■ What needs to be done:
Task for the records below: repeat the line containing "Open 远程登录授权 settings" and every line after it, exactly and with nothing else, but leave out the pictures.

Stored data
========================================

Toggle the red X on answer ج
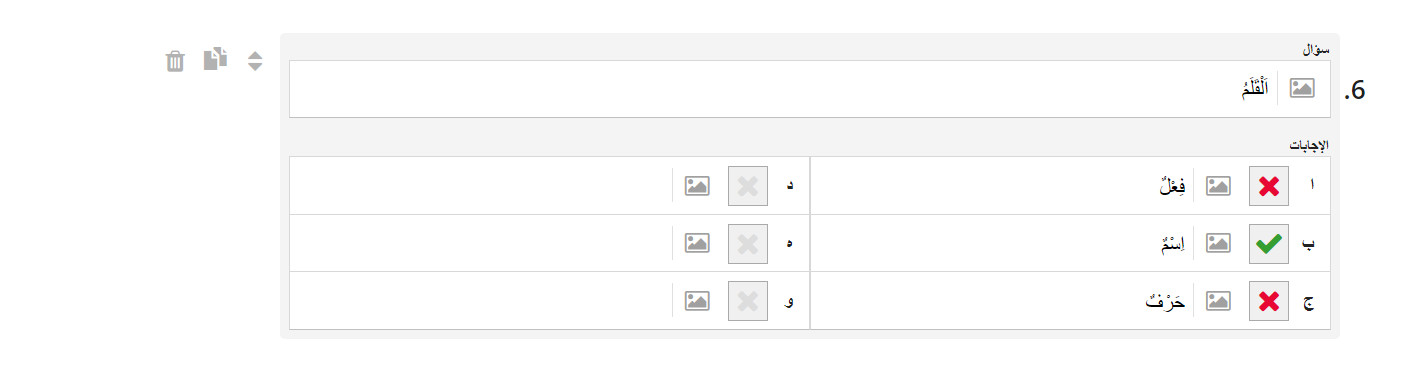 (x=1269, y=300)
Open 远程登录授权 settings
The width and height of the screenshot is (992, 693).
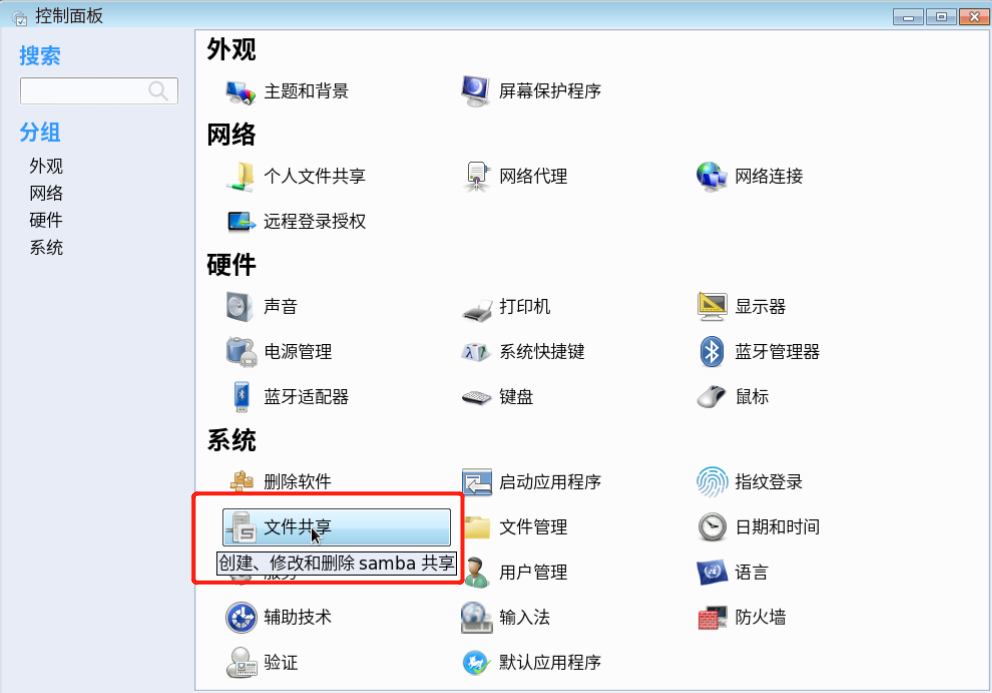(x=295, y=222)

========================================

■ Result of the task:
Open 远程登录授权 settings
The width and height of the screenshot is (992, 693).
(x=295, y=222)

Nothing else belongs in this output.